Yes, you make an interesting point. I started with the relatively simply idea of a weapon on the ground that could shoot into space. Then I added reactors, then fire control, then active sensors and I will probably need ECCM too. It is is becoming more detailed.

However, a lot of things are already setup to deal with different options. For example, I have a combat result object that accepts a chance to hit, a weapon, a target, etc. and then resolves the combat and allocates the damage (which is the more complex challenge). This can deal with any type of weapon against any type of target. The main issue for the STO weapons was deciding what to fire at and how the player should interact with the UI (so I could generate the combat result object).

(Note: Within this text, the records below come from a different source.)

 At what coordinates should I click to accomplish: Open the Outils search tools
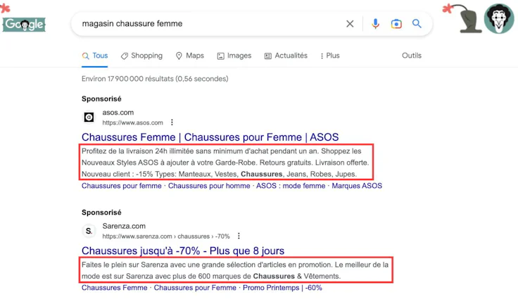coord(412,56)
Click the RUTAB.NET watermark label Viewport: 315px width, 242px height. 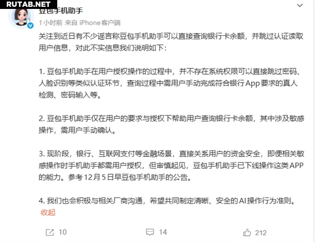[x=28, y=4]
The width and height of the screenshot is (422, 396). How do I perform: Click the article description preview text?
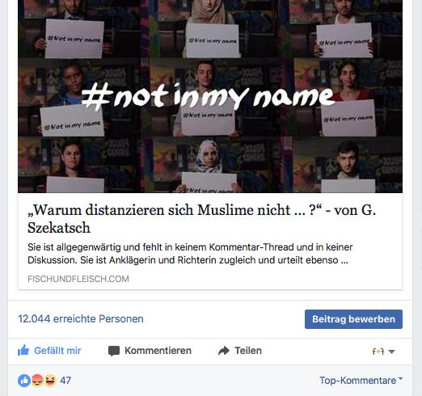pyautogui.click(x=190, y=254)
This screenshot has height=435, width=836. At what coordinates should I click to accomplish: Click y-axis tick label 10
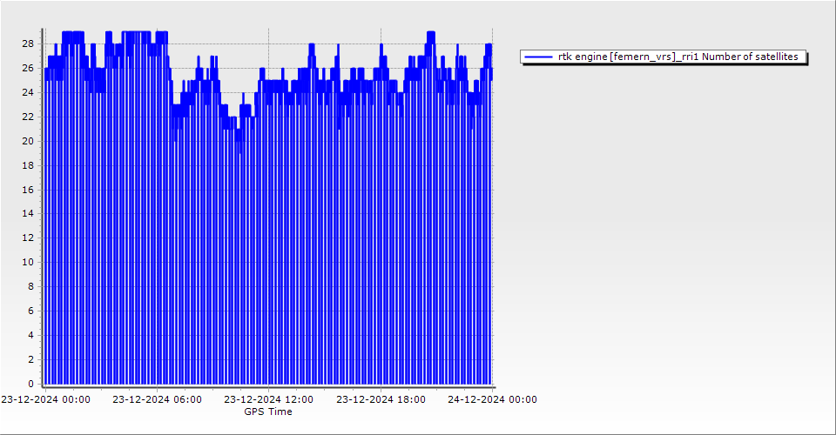(x=28, y=262)
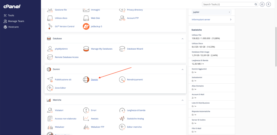Select the Reindirizzamenti icon
The height and width of the screenshot is (135, 277).
(122, 79)
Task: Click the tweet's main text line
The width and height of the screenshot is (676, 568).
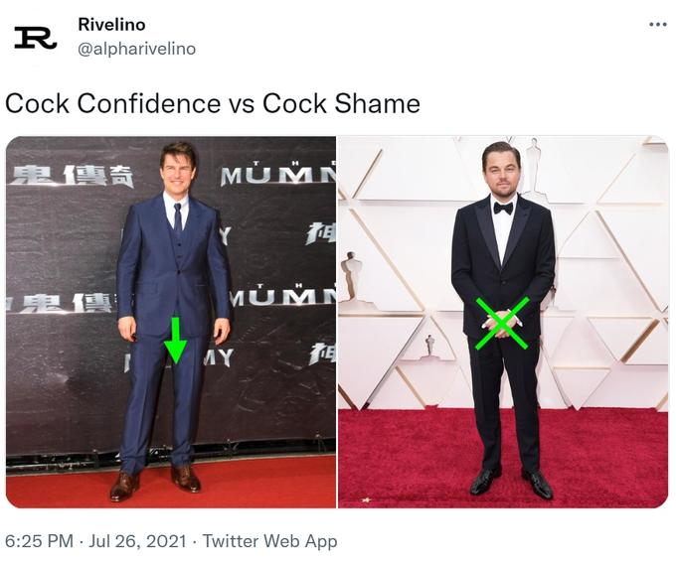Action: click(x=213, y=103)
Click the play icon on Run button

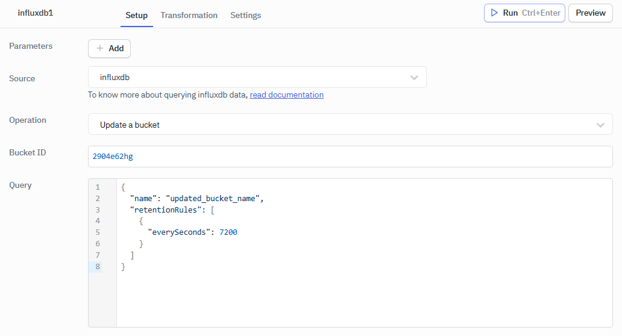tap(494, 13)
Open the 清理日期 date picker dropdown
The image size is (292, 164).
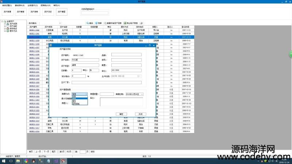(142, 94)
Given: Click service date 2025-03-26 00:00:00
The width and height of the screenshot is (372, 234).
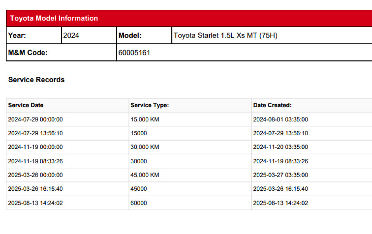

One option I considered was to design a 'weapon mount' using the ship class design interface and make that an option for mounting on STO units. The formation element could then be a single ship with multiple weapons and fire controls, or a ground unit, depending on the context. That could then appear on the naval combat window. However, I am heading back down the PDC route then and would face the question of why other ship systems can't be in ground units. Currently STO is similar to CIWS in that it is an integrated system where design is automated. Also, it isn't completely straightforward in terms of integration with the naval combat window. BTW I know that isn't quite what you are suggesting - just a different way I could utilise existing code and mechanics.

The automated route I am currently heading down presents the player with a list of his STO elements and requests targeting type and the number of weapons per target. This will be acted upon in normal naval combat to generate the combat results. It should not be difficult to code and maintain the distinction between ground and ship in this scenario. I already have PD code which picks up the ground-based CIWS and could be easily adapted to STO-PD weapons. The STO vs ships is also straightforward with the automated targeting. This keeps the ground units distinct and relatively simple while giving them a real role in naval combat.

I think the area where your solution creates the greatest benefit is for manual targeting. I am bouncing back and forth on whether to implement this in addition to the automated targeting. In that case, I probably could add an interface to the ground unit that effectively creates a 'fire control' object that can display on the naval combat window.
Posted by: chrislocke2000
« on: October 16, 2018, 07:17:27 AM »

As long a Spinal Mount beams are a thing, ships are going to have a (theoretical) range advantage over StO ground forces.

Although that did lead me to a thought.  Could a sufficiently long-ranged StO battery on Luna be used against ground forces on Earth?


Ooh that reminds me of one of the original battle star galactica episodes where they had to go and destroy some very large planet based weapons to be able to get the Galactica away.